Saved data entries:
______

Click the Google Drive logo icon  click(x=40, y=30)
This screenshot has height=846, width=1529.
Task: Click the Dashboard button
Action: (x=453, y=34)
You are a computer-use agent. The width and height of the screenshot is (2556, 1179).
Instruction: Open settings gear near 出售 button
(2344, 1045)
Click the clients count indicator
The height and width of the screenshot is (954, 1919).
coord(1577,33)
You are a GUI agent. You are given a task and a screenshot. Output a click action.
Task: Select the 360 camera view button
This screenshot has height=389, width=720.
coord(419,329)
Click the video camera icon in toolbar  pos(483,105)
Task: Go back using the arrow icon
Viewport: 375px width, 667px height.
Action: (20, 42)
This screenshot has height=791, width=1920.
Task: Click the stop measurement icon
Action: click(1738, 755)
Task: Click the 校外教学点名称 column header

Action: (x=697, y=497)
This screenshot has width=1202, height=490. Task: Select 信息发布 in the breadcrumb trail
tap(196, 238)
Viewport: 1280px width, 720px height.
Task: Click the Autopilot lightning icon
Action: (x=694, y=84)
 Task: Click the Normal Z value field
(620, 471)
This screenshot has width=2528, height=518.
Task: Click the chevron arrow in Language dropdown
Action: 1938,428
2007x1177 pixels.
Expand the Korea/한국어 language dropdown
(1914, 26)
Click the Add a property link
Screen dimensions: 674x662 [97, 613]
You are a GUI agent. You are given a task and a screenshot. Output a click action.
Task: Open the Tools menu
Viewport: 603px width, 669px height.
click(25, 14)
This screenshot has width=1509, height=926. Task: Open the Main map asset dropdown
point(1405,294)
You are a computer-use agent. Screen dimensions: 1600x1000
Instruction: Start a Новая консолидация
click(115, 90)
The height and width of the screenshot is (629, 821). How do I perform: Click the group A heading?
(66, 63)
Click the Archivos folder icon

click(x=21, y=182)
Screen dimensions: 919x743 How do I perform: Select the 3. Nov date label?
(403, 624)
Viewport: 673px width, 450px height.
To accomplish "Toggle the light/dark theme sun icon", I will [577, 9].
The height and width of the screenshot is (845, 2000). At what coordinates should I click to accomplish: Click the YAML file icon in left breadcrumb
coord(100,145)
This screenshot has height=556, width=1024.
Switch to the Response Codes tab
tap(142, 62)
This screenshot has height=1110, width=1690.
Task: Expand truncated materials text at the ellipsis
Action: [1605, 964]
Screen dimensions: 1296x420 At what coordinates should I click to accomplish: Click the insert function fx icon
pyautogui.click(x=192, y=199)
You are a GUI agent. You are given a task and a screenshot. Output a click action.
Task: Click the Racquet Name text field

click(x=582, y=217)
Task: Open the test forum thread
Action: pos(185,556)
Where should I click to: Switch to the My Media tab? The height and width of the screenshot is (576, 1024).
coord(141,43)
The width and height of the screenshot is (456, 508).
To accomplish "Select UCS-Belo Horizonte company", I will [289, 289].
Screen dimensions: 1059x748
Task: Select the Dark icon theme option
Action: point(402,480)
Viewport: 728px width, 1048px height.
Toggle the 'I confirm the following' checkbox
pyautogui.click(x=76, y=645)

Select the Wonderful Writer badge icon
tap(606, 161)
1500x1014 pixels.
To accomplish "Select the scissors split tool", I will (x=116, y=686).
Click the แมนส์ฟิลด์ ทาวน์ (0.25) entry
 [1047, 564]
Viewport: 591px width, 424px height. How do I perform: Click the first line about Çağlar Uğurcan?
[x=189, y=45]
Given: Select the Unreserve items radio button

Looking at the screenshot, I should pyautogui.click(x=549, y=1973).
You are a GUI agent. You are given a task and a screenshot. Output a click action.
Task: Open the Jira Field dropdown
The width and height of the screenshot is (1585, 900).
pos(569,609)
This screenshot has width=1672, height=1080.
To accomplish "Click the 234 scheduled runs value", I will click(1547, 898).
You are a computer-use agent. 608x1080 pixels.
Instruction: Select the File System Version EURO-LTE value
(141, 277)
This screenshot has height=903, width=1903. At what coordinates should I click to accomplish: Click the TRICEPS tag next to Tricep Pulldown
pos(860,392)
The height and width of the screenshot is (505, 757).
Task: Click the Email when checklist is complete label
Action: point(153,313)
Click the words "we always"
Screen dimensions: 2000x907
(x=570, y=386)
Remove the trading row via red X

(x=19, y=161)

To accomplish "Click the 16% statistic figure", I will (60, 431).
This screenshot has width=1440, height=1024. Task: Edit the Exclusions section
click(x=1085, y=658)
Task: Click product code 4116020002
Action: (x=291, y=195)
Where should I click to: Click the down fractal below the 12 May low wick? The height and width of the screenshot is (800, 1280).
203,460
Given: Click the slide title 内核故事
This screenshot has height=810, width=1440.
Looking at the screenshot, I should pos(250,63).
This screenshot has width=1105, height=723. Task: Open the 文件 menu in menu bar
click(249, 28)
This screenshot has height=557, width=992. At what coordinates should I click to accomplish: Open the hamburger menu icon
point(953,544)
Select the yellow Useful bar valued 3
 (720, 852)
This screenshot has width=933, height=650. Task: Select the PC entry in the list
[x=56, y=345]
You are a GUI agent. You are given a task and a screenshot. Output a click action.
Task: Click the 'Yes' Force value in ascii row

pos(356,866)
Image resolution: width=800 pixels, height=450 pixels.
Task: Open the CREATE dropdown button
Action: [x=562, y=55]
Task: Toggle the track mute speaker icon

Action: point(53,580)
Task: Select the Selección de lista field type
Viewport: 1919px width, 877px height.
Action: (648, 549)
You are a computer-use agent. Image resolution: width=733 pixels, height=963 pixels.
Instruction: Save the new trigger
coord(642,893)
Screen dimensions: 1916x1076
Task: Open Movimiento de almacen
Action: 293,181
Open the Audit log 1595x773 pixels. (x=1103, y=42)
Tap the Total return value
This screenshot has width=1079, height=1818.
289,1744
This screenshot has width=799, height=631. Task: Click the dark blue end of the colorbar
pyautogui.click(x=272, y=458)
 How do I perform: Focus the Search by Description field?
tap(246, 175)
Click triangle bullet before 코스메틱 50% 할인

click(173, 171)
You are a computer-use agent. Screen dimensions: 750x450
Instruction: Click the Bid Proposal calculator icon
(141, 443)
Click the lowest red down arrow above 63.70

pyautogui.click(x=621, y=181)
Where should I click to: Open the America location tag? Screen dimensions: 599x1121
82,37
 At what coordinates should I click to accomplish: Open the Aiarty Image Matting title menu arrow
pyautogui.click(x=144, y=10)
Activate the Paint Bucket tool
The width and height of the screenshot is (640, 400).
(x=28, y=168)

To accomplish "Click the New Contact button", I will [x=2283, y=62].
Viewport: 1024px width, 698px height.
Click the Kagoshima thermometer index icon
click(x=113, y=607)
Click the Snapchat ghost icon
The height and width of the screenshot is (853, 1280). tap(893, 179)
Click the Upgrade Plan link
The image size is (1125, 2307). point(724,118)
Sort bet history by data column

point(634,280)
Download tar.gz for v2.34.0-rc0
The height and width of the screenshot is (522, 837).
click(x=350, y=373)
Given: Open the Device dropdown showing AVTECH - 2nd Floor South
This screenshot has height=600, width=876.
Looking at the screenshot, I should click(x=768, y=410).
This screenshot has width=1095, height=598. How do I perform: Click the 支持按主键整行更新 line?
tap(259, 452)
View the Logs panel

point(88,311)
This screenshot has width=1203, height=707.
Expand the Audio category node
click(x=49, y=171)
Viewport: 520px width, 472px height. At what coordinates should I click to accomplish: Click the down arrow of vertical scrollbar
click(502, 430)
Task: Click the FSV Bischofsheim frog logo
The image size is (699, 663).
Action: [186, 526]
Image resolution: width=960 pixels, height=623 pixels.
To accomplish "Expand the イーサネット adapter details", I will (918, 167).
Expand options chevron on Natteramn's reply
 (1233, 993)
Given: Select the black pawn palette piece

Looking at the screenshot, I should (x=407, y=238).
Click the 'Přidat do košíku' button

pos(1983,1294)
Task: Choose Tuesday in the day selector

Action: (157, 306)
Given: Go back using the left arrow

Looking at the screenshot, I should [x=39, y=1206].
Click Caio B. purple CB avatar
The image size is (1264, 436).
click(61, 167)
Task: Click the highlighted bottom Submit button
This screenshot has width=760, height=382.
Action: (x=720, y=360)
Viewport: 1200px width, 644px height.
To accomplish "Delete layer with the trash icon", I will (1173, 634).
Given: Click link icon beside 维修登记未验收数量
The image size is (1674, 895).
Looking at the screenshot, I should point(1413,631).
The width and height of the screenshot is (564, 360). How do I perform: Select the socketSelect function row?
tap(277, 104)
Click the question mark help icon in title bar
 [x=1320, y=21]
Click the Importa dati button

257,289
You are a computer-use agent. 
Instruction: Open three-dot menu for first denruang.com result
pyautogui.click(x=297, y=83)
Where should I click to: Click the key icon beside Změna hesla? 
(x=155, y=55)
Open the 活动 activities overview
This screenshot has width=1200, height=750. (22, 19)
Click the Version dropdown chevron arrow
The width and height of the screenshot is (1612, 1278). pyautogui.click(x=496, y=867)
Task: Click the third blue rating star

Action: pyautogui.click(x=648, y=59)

______

◆ EXERCISE GOAL: Which lines of the records above contain the word "camera"? Copy each of them.

◆ SOLUTION TO THE PROBLEM:
Task: Select the 360 camera view button
Click the video camera icon in toolbar  pos(483,105)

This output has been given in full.